» **DATA EXCERPTS**:
▬▬▬

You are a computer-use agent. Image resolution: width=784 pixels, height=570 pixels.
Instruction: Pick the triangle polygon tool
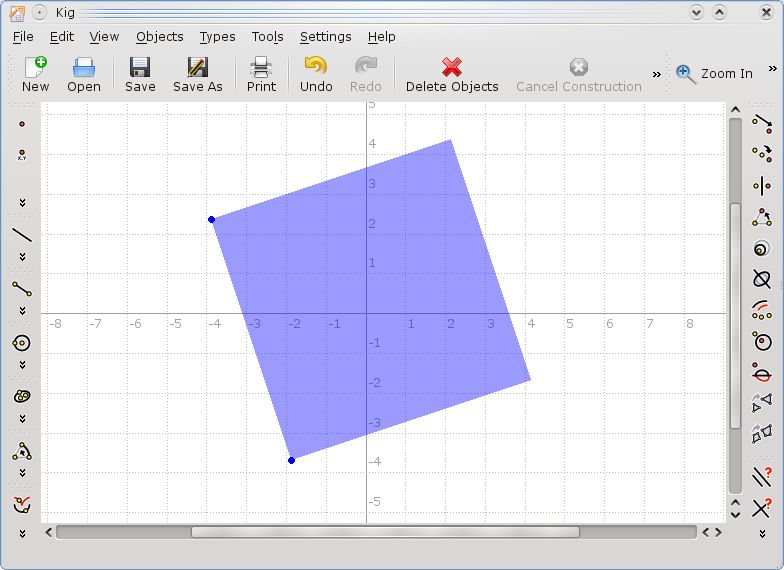pos(22,451)
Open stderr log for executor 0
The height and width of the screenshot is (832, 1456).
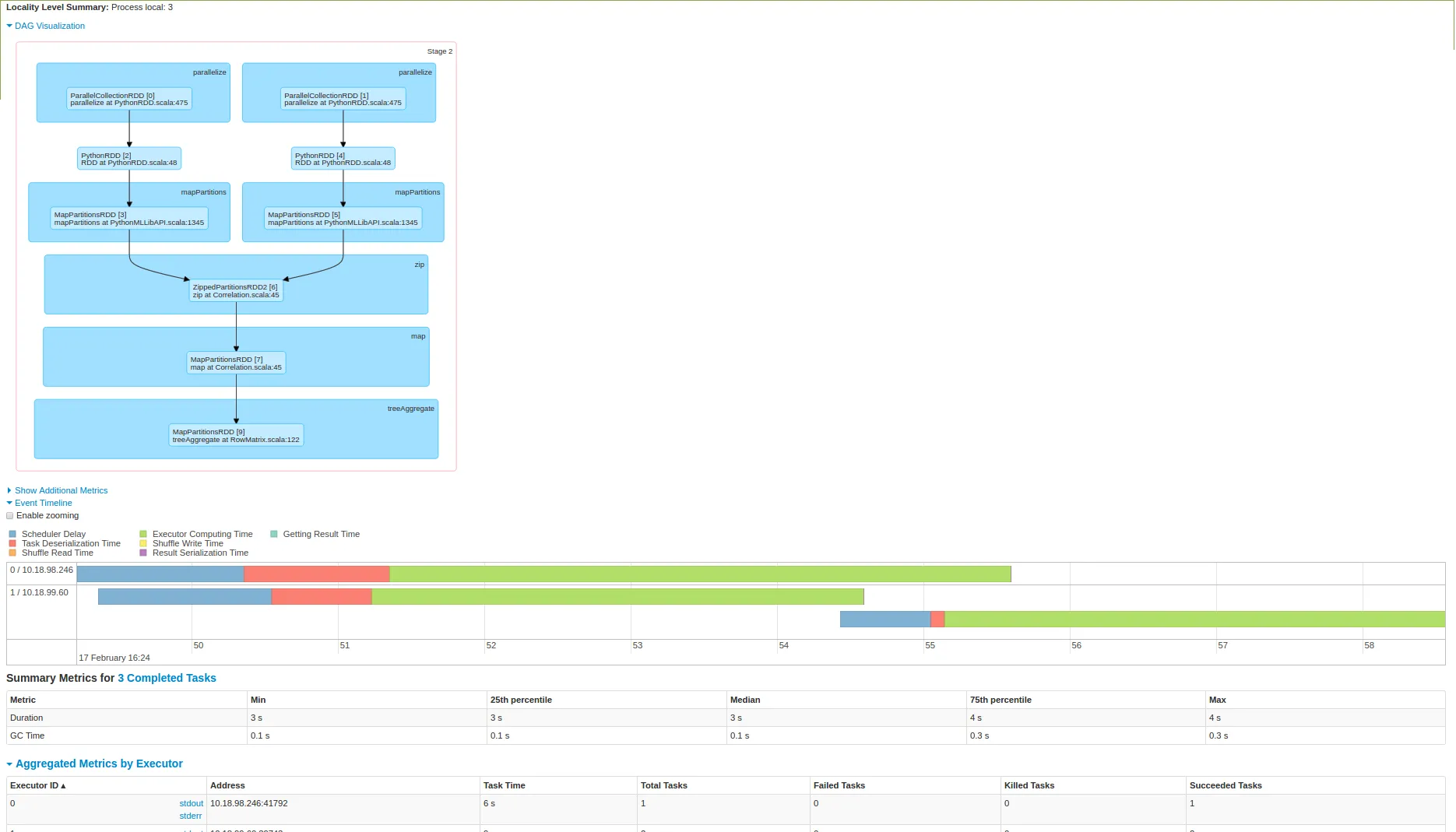pyautogui.click(x=190, y=816)
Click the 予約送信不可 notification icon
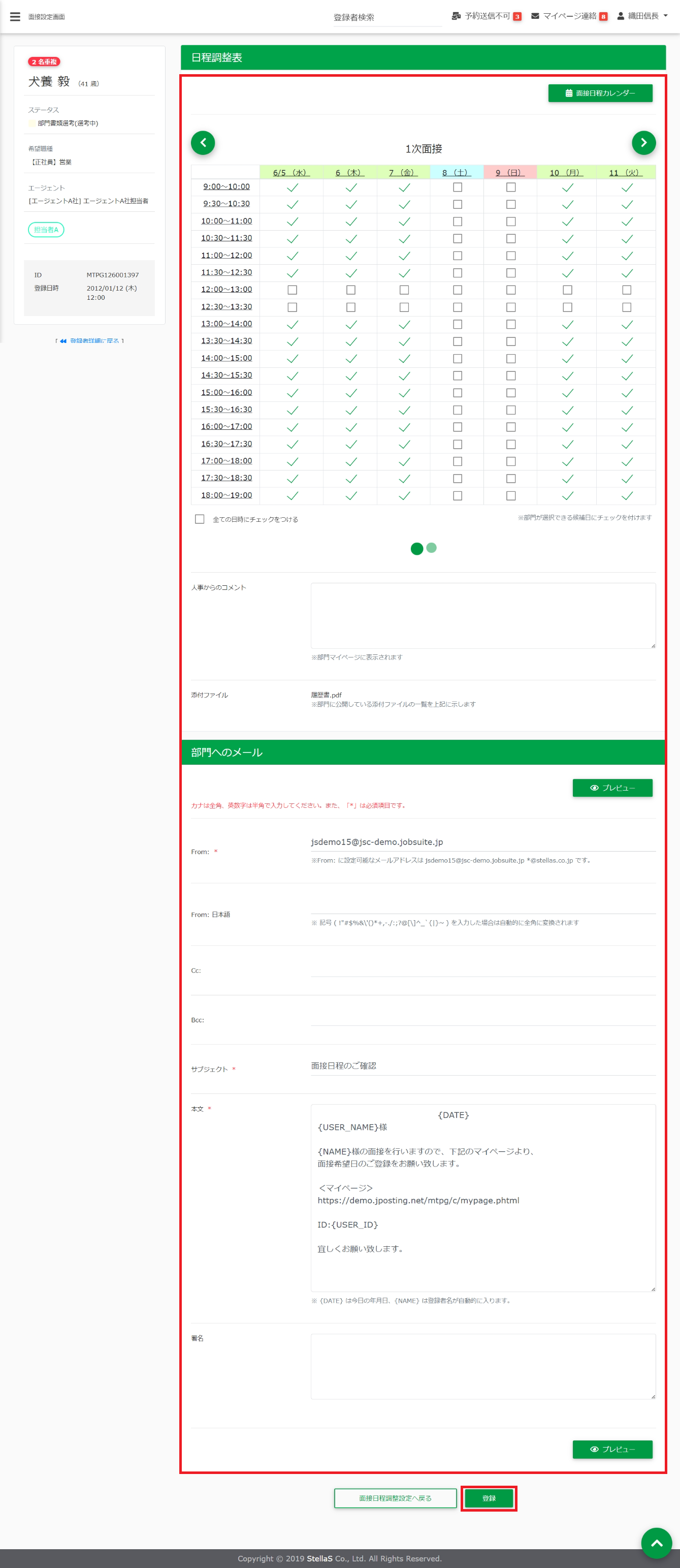This screenshot has height=1568, width=680. coord(456,16)
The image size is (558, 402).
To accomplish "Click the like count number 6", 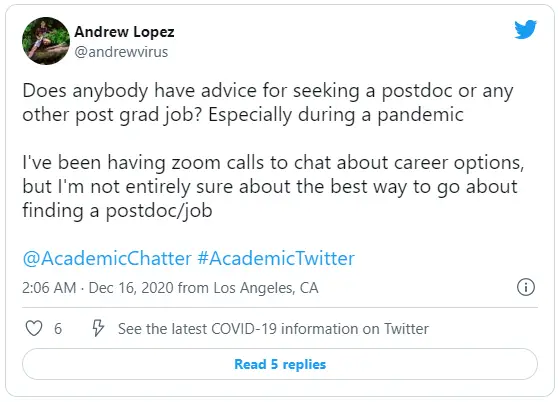I will pyautogui.click(x=58, y=329).
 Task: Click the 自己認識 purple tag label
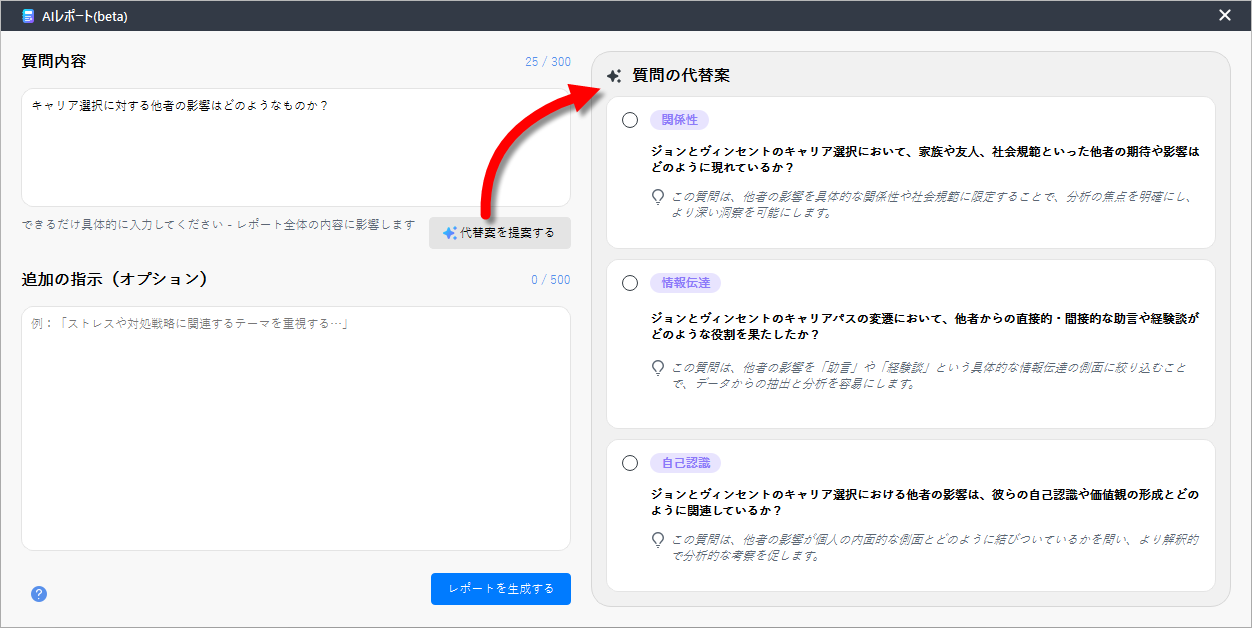[x=685, y=463]
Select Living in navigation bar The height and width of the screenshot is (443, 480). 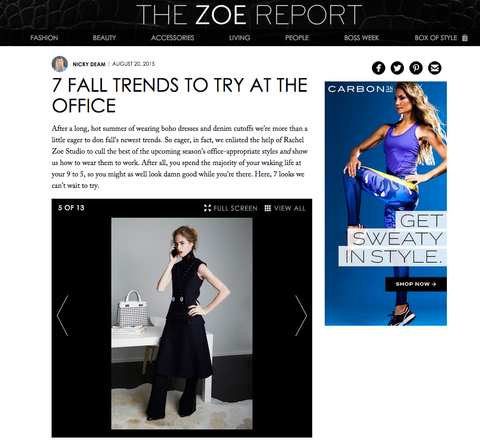coord(239,38)
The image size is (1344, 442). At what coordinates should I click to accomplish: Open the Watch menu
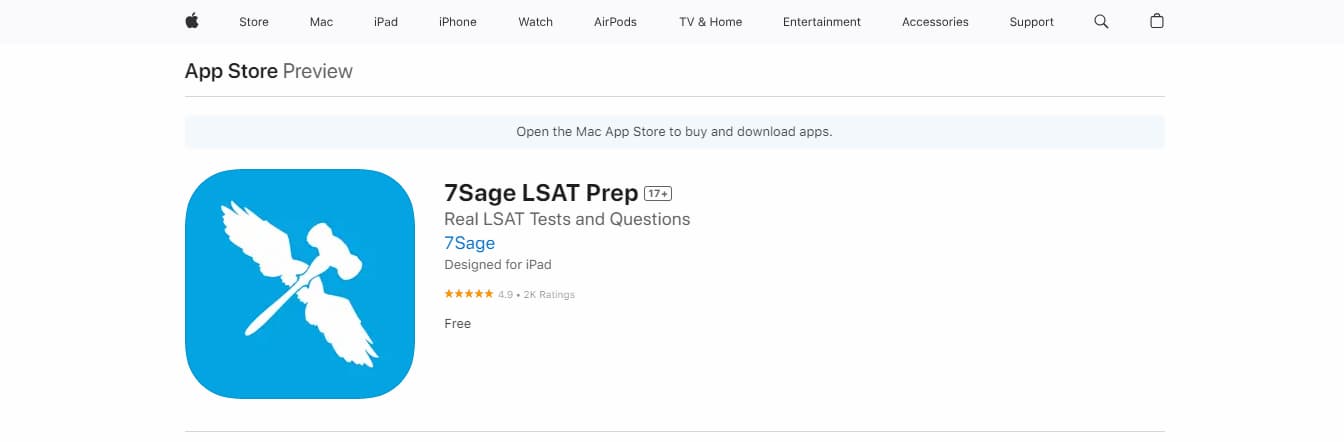535,22
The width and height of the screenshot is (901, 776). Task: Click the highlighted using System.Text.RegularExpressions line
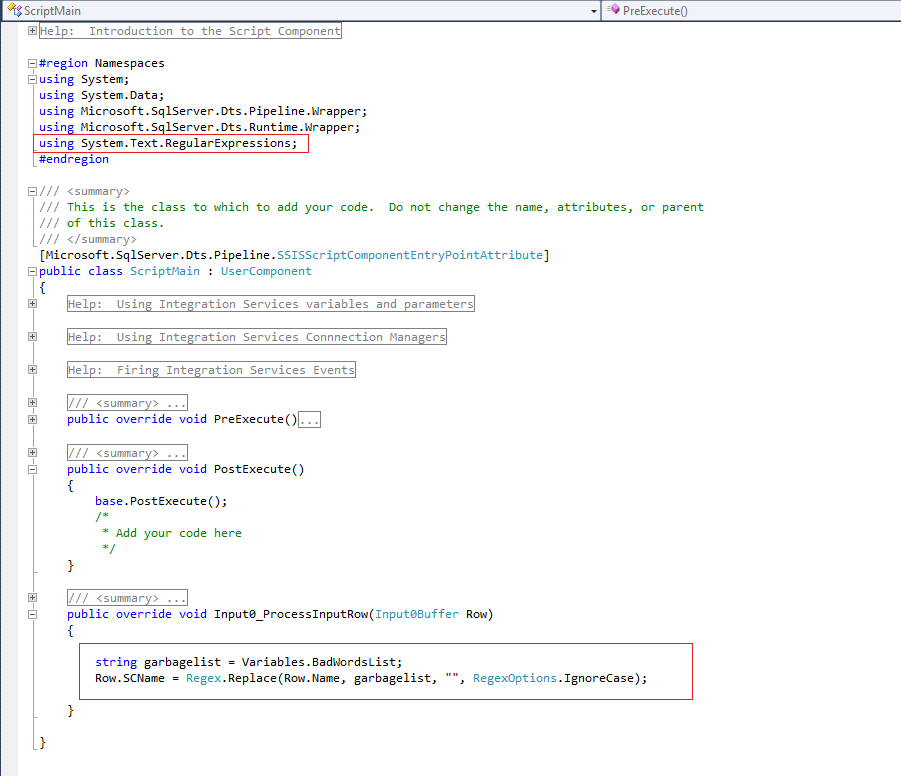(x=170, y=142)
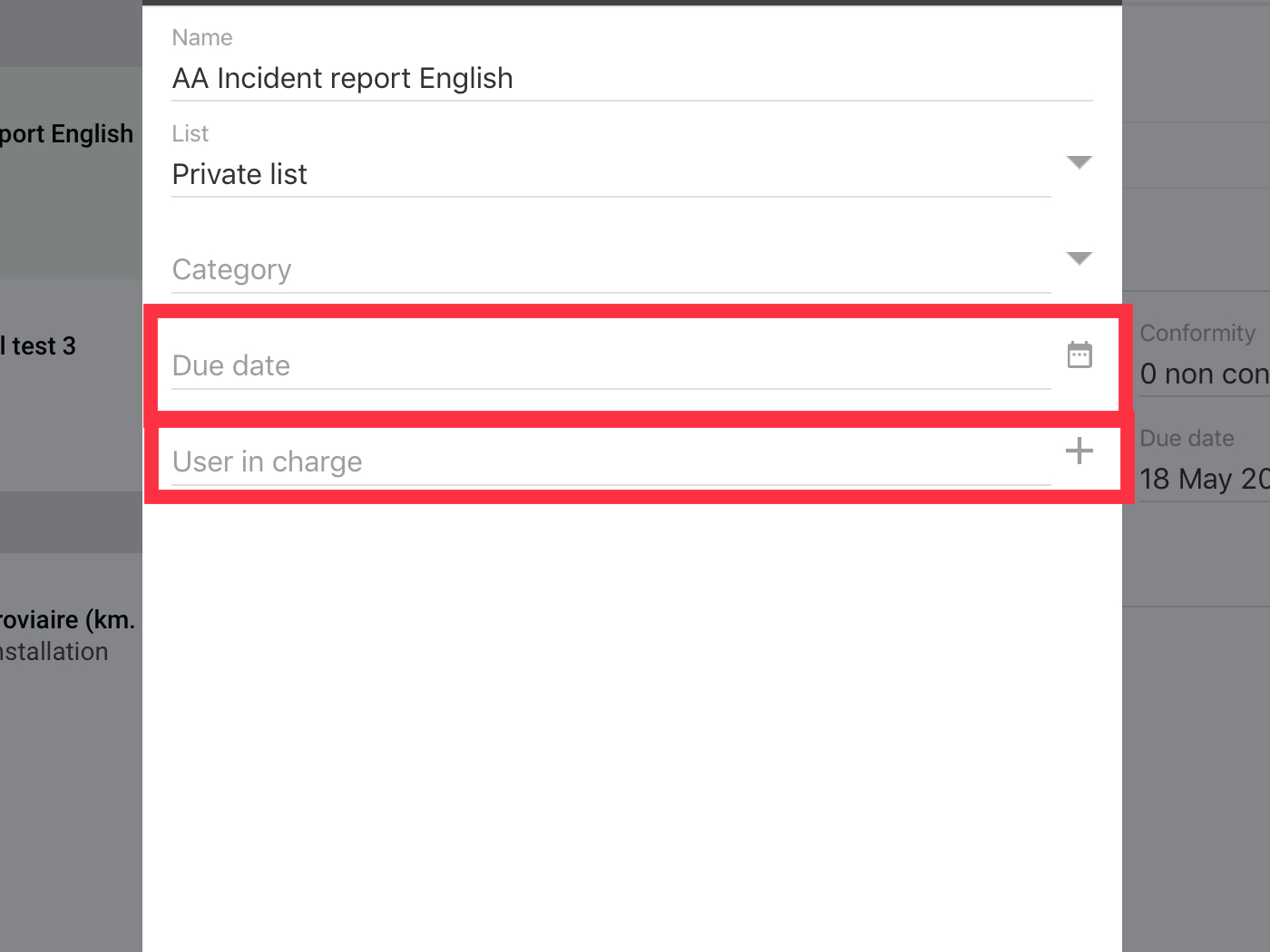Click the 'Conformity' label on the right

(1197, 333)
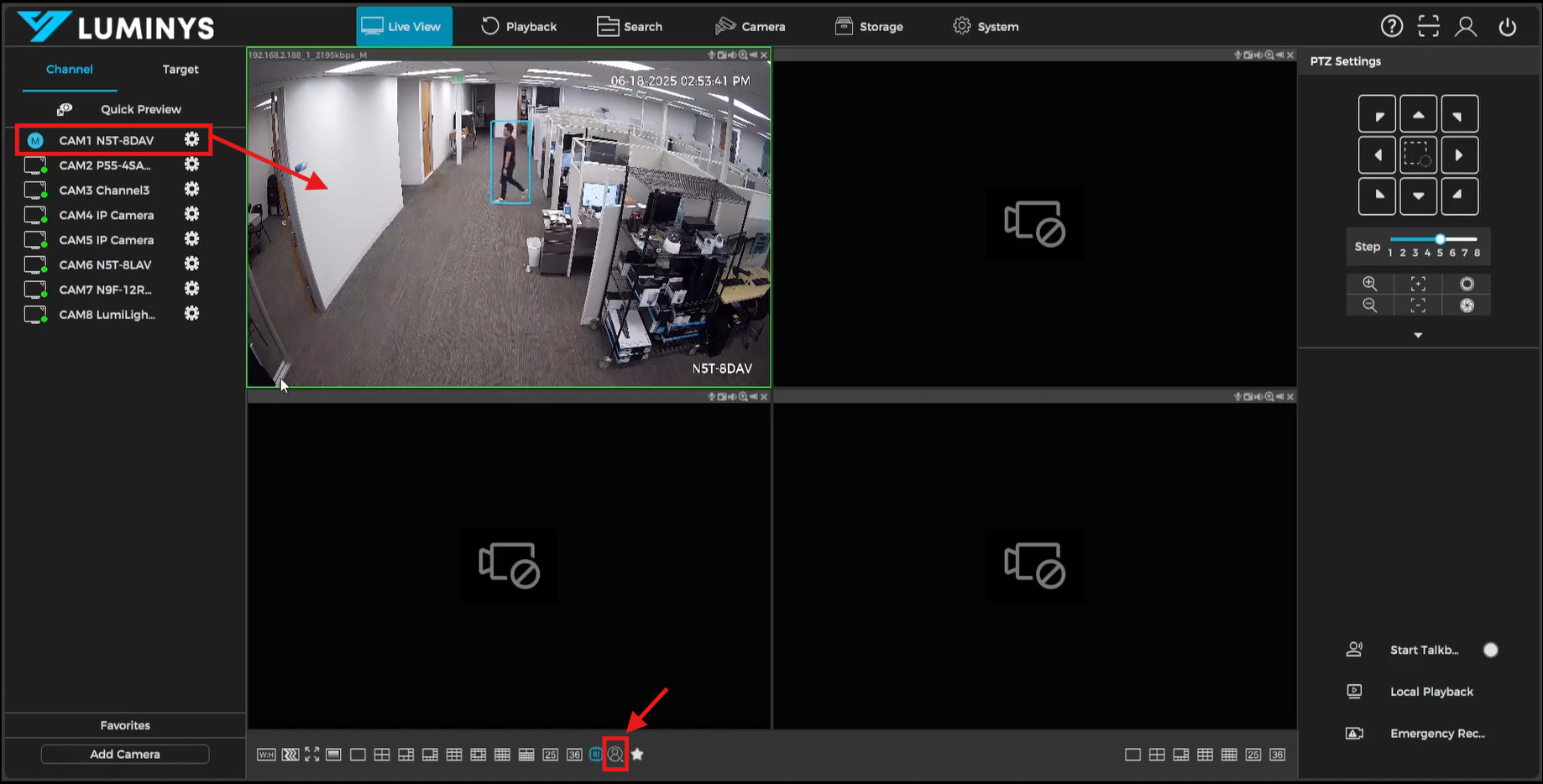Click the AI display icon in bottom toolbar
1543x784 pixels.
[596, 755]
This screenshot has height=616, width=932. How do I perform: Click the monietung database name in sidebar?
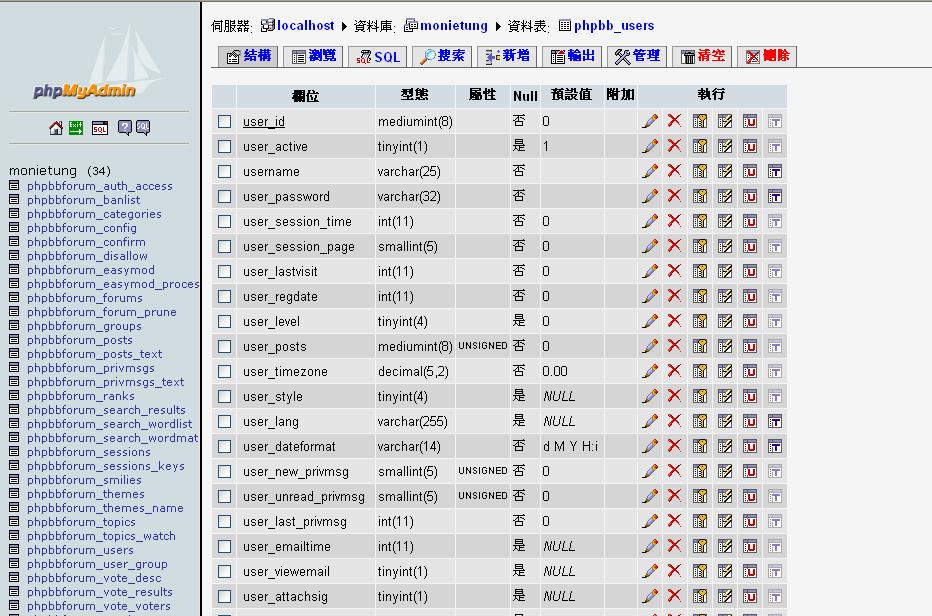[43, 171]
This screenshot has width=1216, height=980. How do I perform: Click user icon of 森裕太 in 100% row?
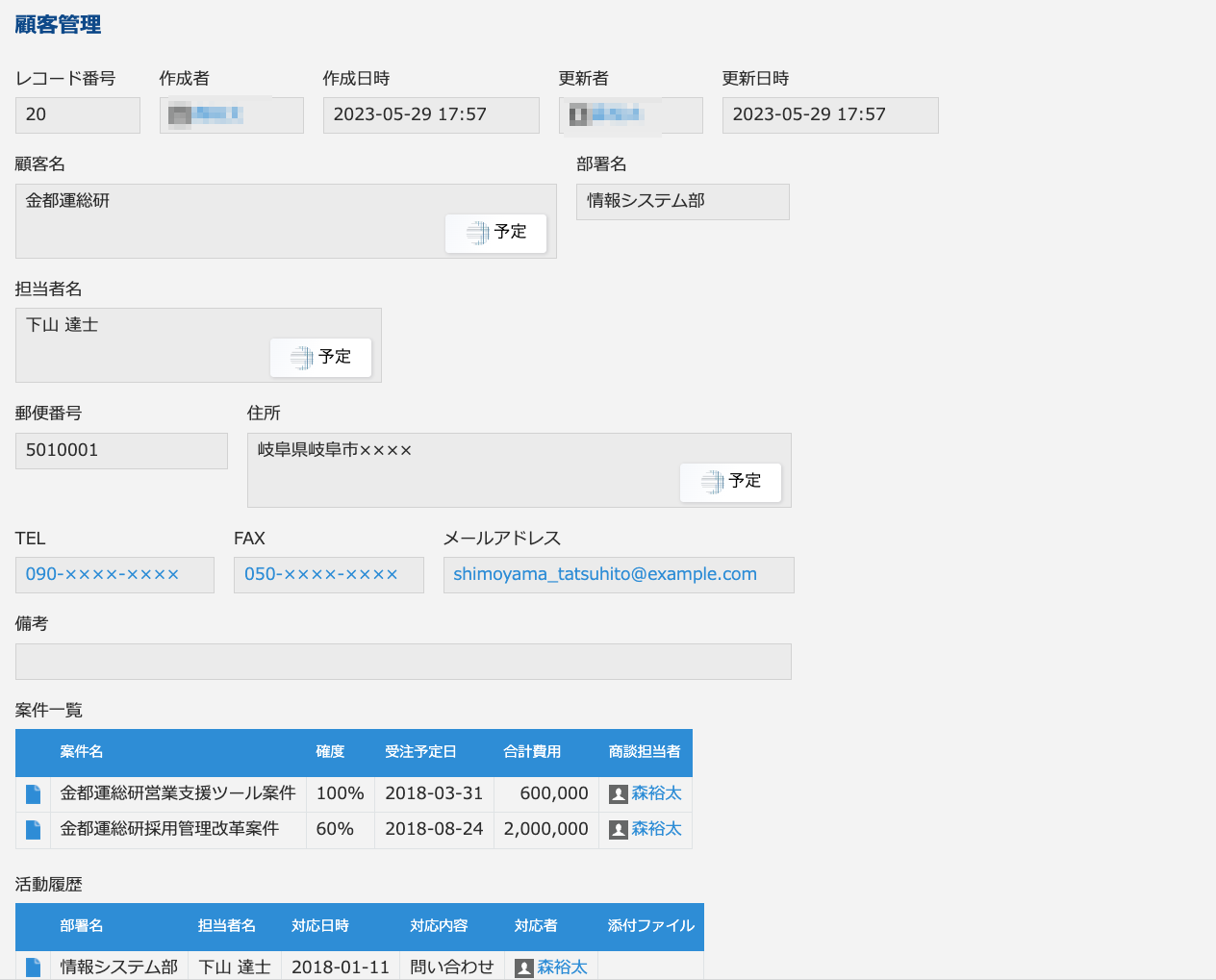[x=619, y=794]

▬▬▬

Pictures excluded, repeat exactly the lines from the top of the material through the line with "The image size is (558, 402).", including both of those lines.

You are a computer-use agent. Image resolution: width=784 pixels, height=570 pixels.
Instruction: Pick the triangle polygon tool
pos(22,451)
Open stderr log for executor 0
The height and width of the screenshot is (832, 1456).
pyautogui.click(x=190, y=816)
Click the 予約送信不可 notification icon
This screenshot has height=1568, width=680. coord(456,16)
The image size is (558, 402).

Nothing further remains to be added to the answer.